Slower recovery in Asia-Pacific

Asia-Pacific airports have not experienced the same chaos as those in Europe, largely because the region has taken a more cautious approach to reopening in the wake of the global health crisis and its travel market is recovering at a slower pace as a result.

While China's continued absence from the Asia-Pacific tourism landscape poses a considerable obstacle to the region's overall recovery, other markets have taken bold steps towards full revival based on less stringent policies. Examples include Australia, which began welcoming visitors on 6 July; Indonesia, which opened its doors to vaccinated travellers on 4 February; and Thailand, which removed testing as an entry requirement on 1 April. India, which opened its doors to all vaccinated travellers on 27 March, has made a particularly significant contribution to the region's travel recovery, building on pent-up demand in both the short-haul and leisure segments.

Challenges for aviation

The long-term challenges facing aviation provide a bleak backdrop to the developments and trends that have shaped the travel industry in 2022. These include the aforementioned inflation, which, in addition to threatening to cancel out pent-up demand, is calling into question the sustainability of the low-cost air travel model.

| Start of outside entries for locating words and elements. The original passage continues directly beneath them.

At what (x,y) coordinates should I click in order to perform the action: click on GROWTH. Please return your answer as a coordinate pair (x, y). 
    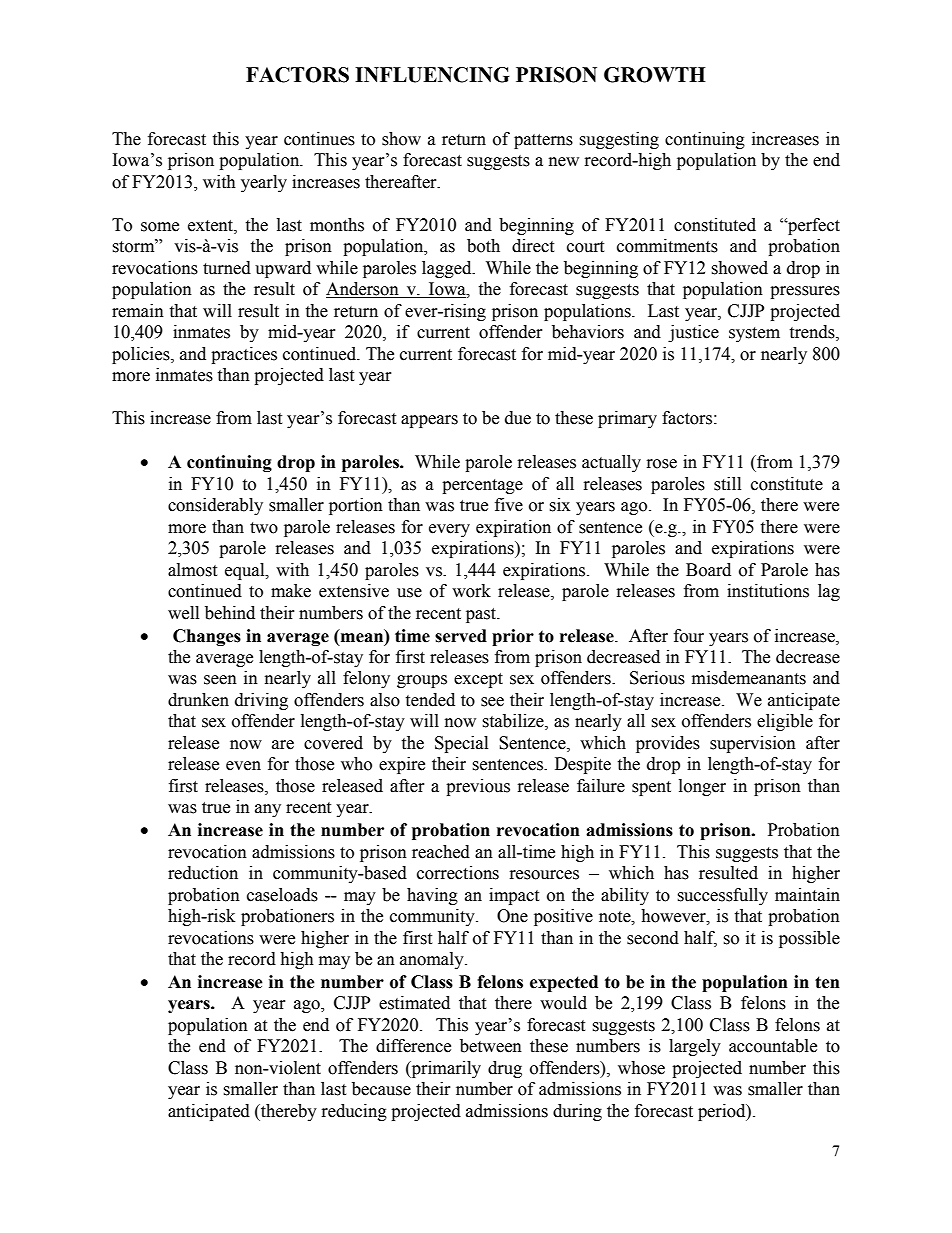
    Looking at the image, I should click on (655, 75).
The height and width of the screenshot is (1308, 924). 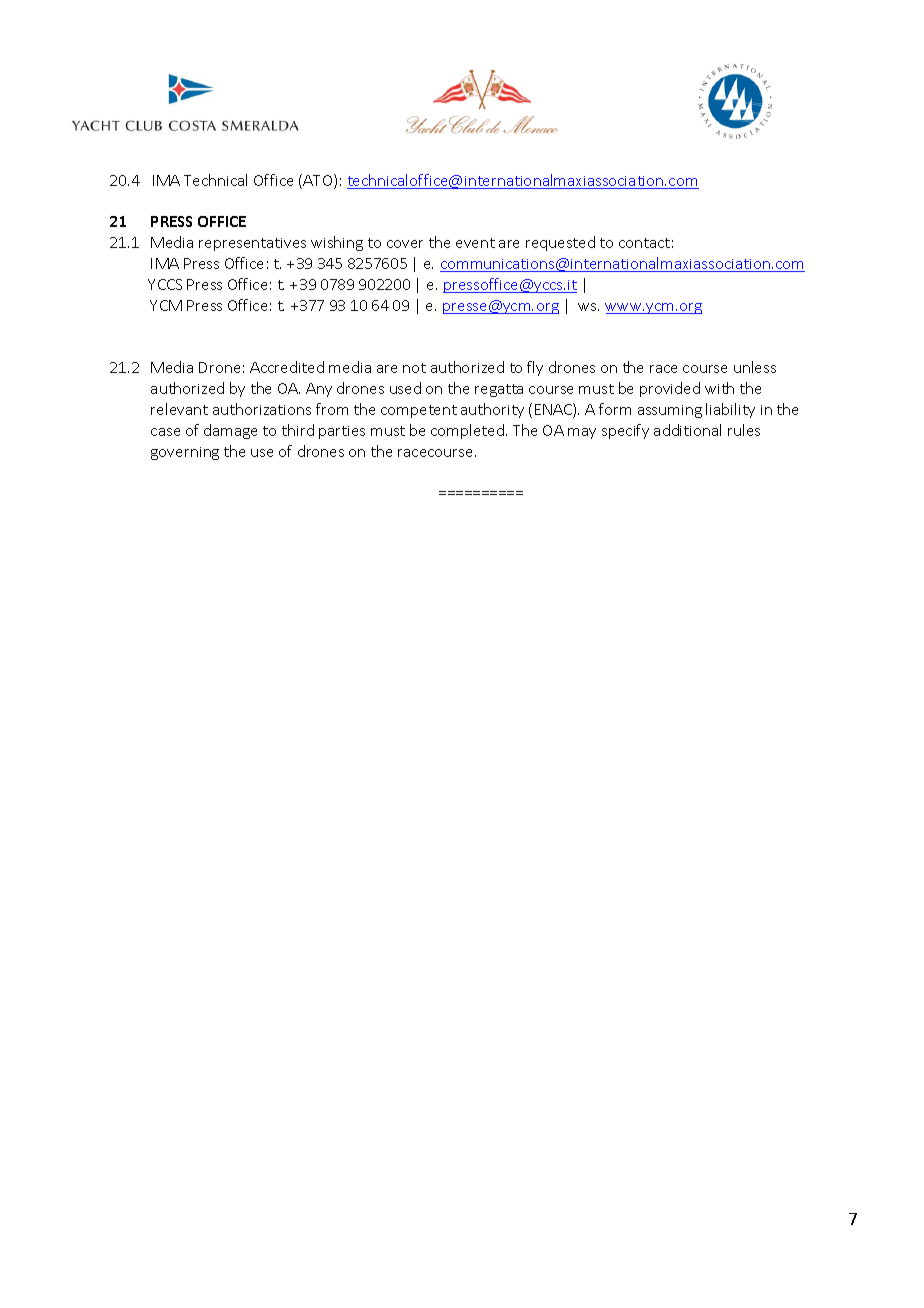 What do you see at coordinates (287, 367) in the screenshot?
I see `Accredited` at bounding box center [287, 367].
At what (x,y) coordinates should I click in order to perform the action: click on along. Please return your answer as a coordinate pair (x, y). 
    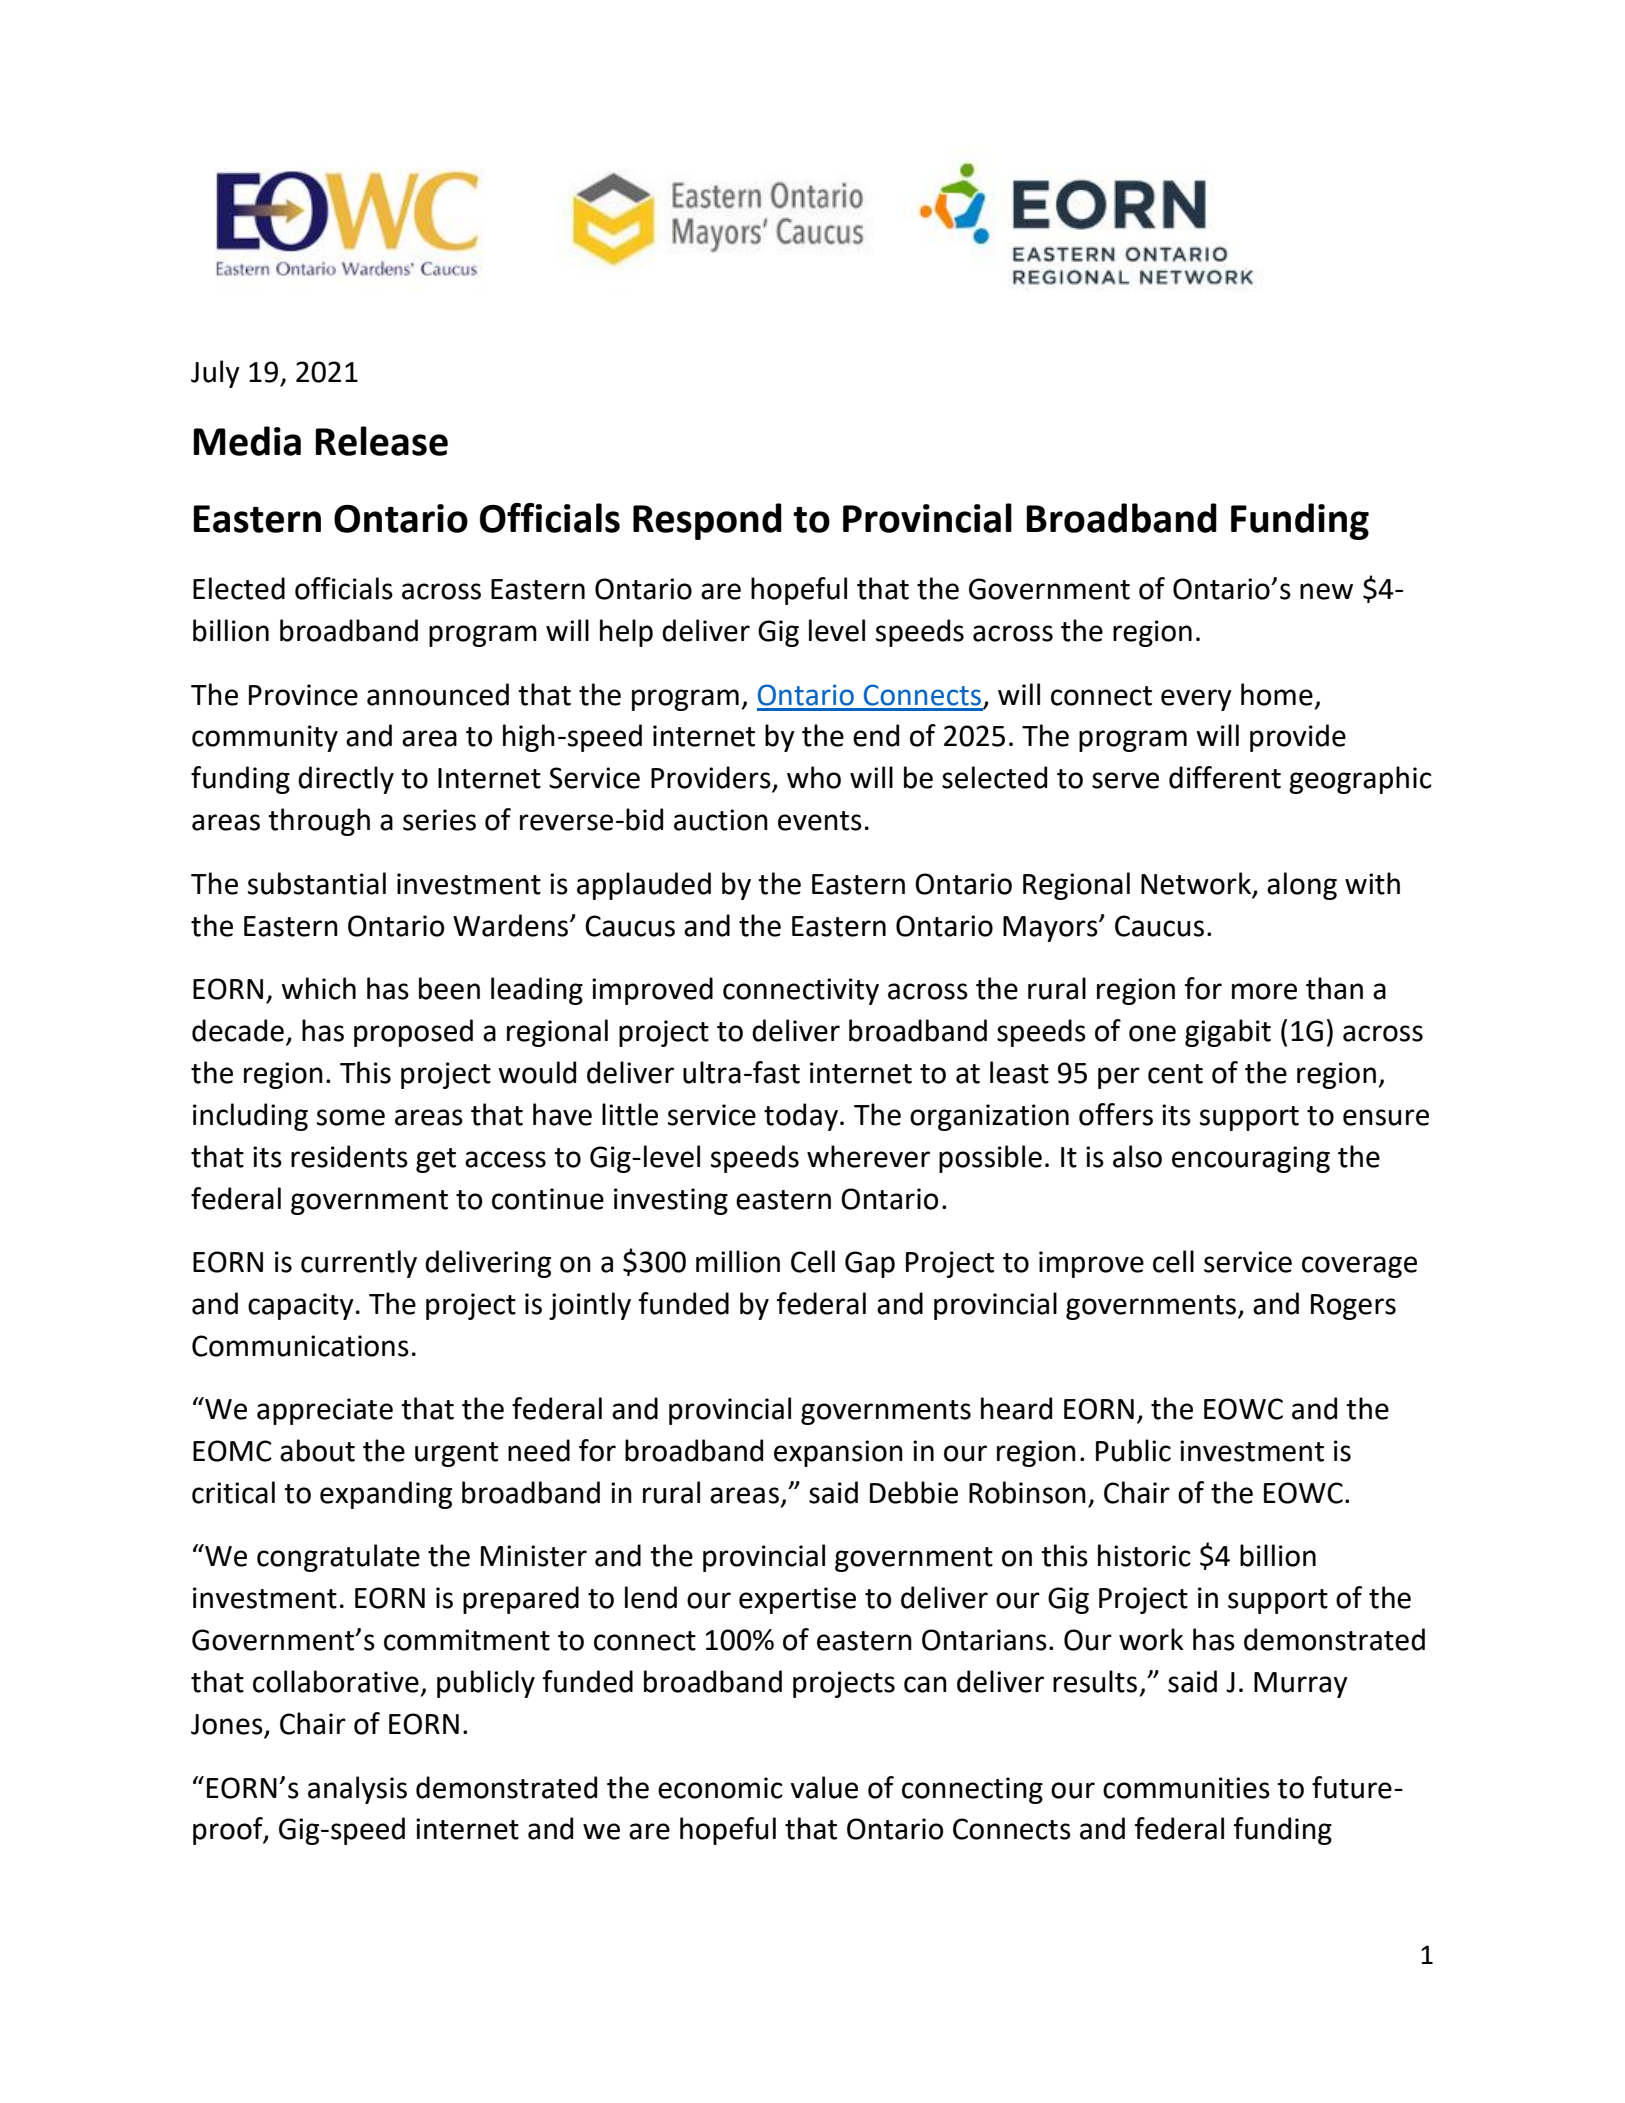
    Looking at the image, I should click on (1302, 886).
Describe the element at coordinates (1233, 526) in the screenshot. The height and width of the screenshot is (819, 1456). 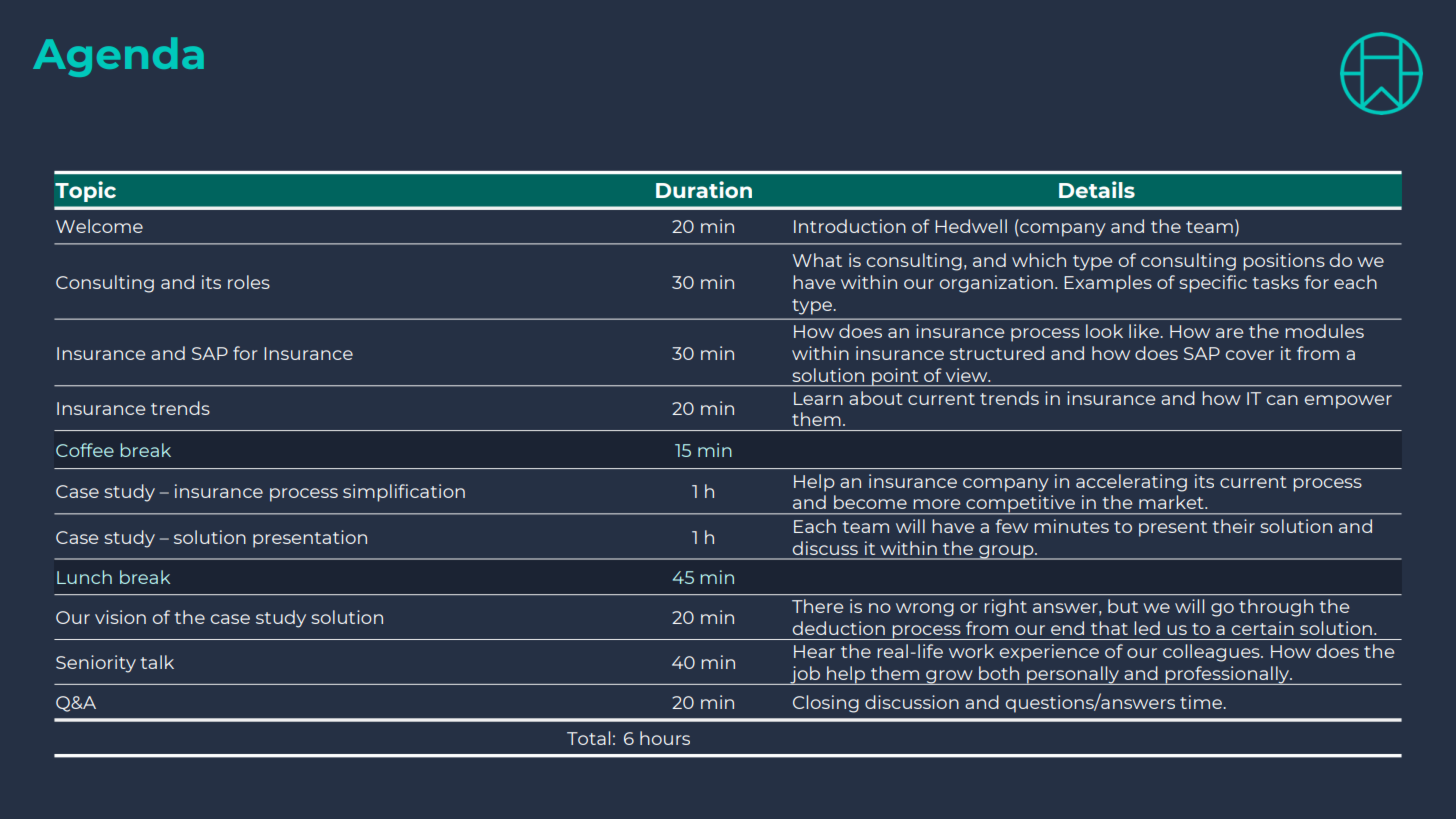
I see `their` at that location.
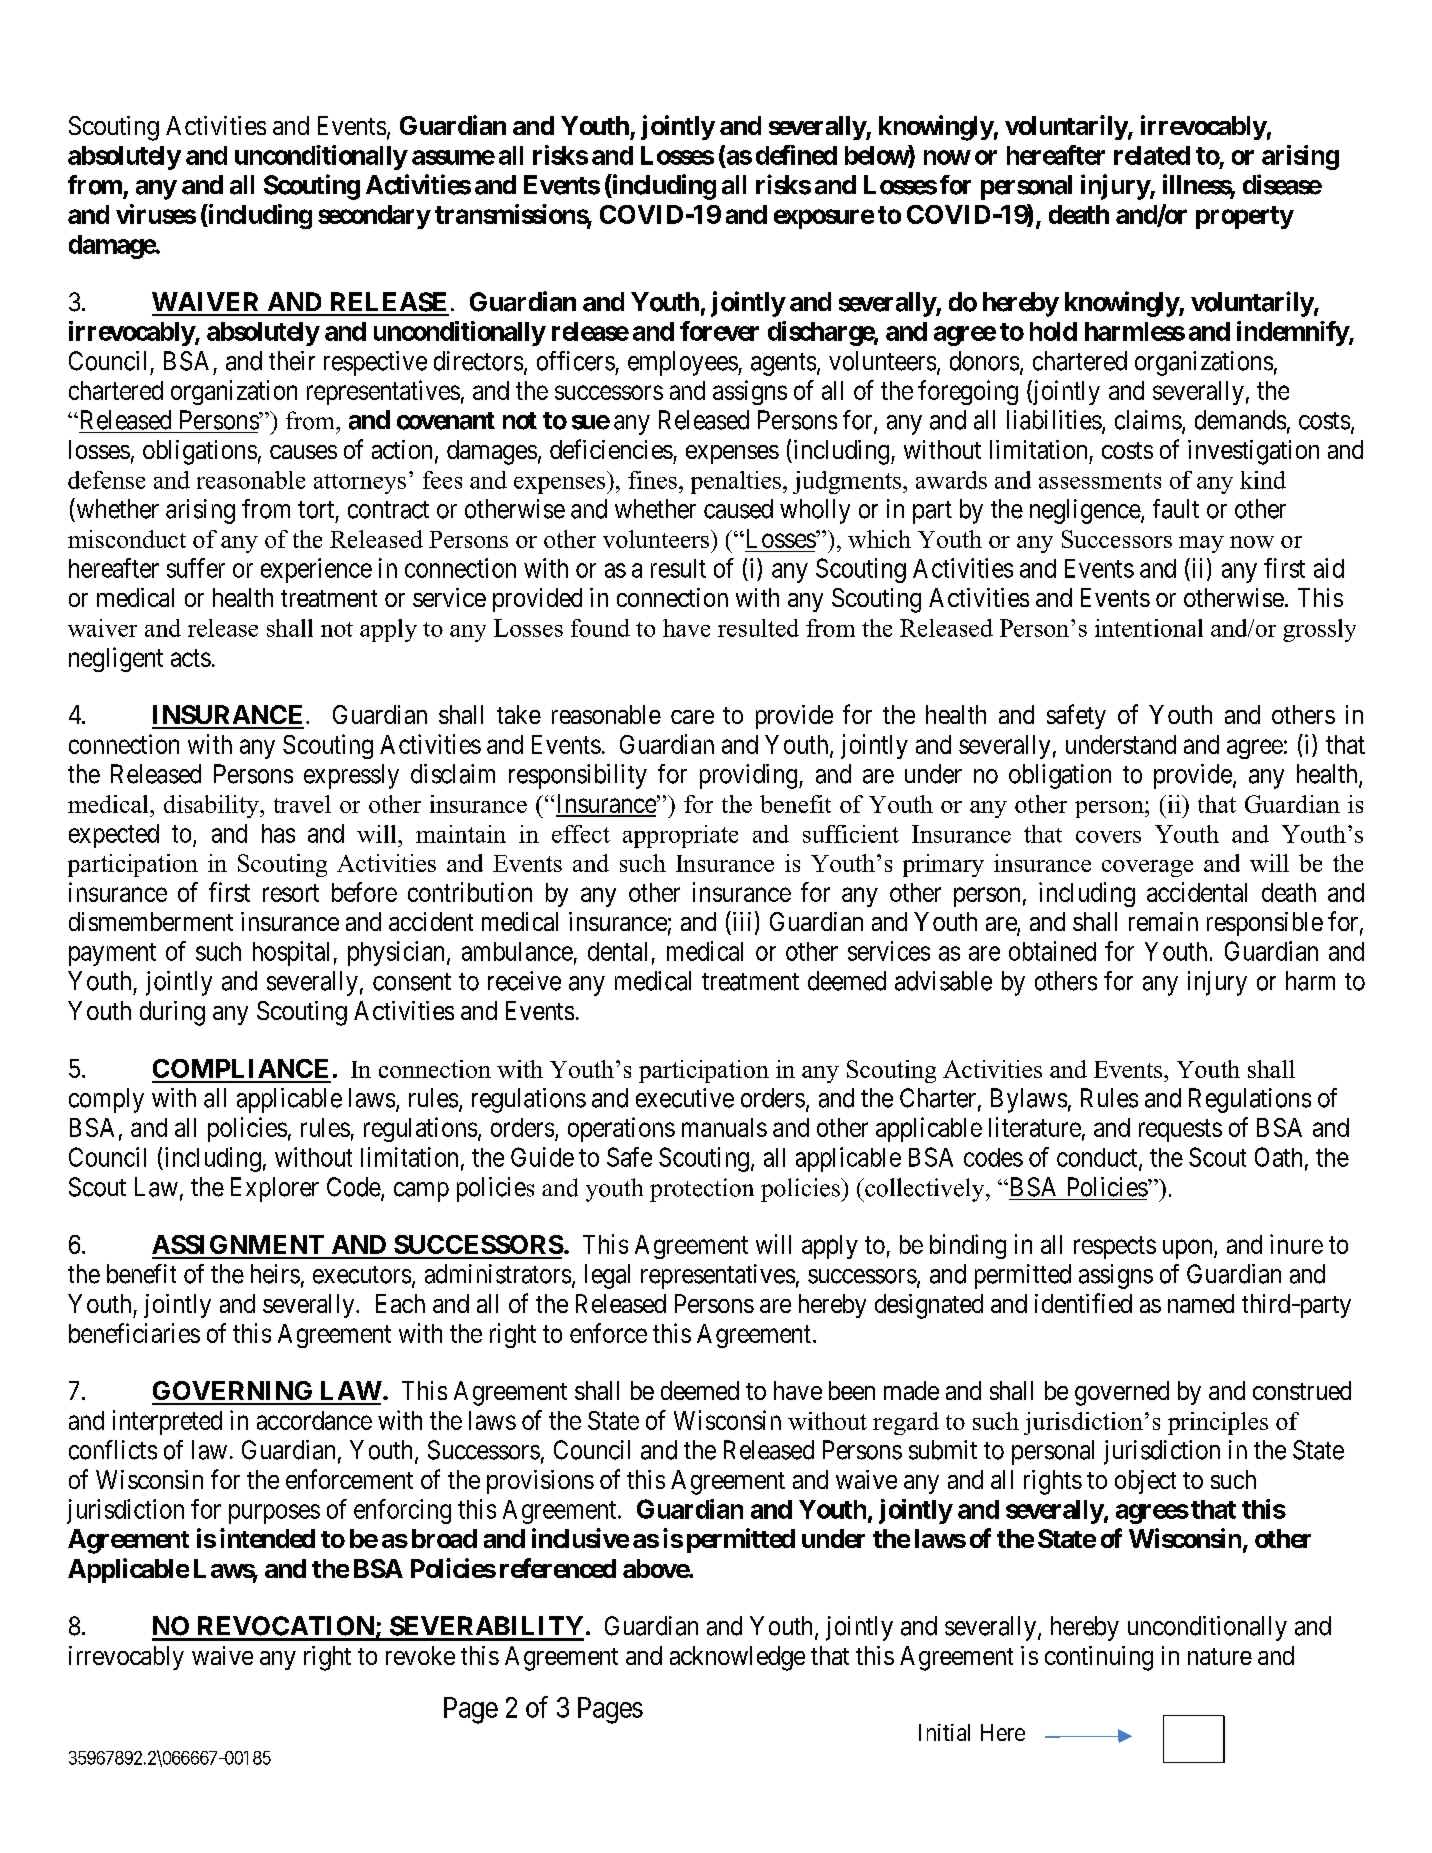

At one point, the business travel market also appeared to be under threat. However, the recovery of this segment has accelerated throughout 2022, catching up with leisure in the fourth quarter of the year. With leisure travel recovering first and now business travel following a similar pattern, it appears that the travel industry as a whole - excluding the Asia-Pacific market - is approaching normality. However, given the other challenges facing the industry, caution is advised.

Arguably the biggest threat to aviation is climate change, with many consumers choosing to forgo air travel to minimise their carbon footprint. As environmental movements gain ground and public awareness attaches increasing importance to green values and practices, the aviation industry must do more to attract the environmentally conscious tourist.

Reasons for optimism

Although this travel year has posed numerous challenges for the industry, there are reasons for optimism as 2023 approaches. The recovery has been particularly strong in Western markets, and several countries in the Asia-Pacific region appear to be following similar patterns. There, as we have already seen in the West, a combination of VFR and leisure is helping international travel to regain the share of demand it lost to domestic tourism during the pandemic.

Asia-Pacific's gradual recovery is positive news for the industry as a whole, and if governments, destinations and airlines can work together to inspire consumer confidence, it is only a matter of time before all regions receive similar numbers of international tourists as in 2019.

Furthermore, the fact that the 2022 World Cup in Qatar will go ahead as planned and fans and athletes will be able to attend without any problems bodes well for a full revival of the travel industry and a further recovery in consumer confidence in 2023.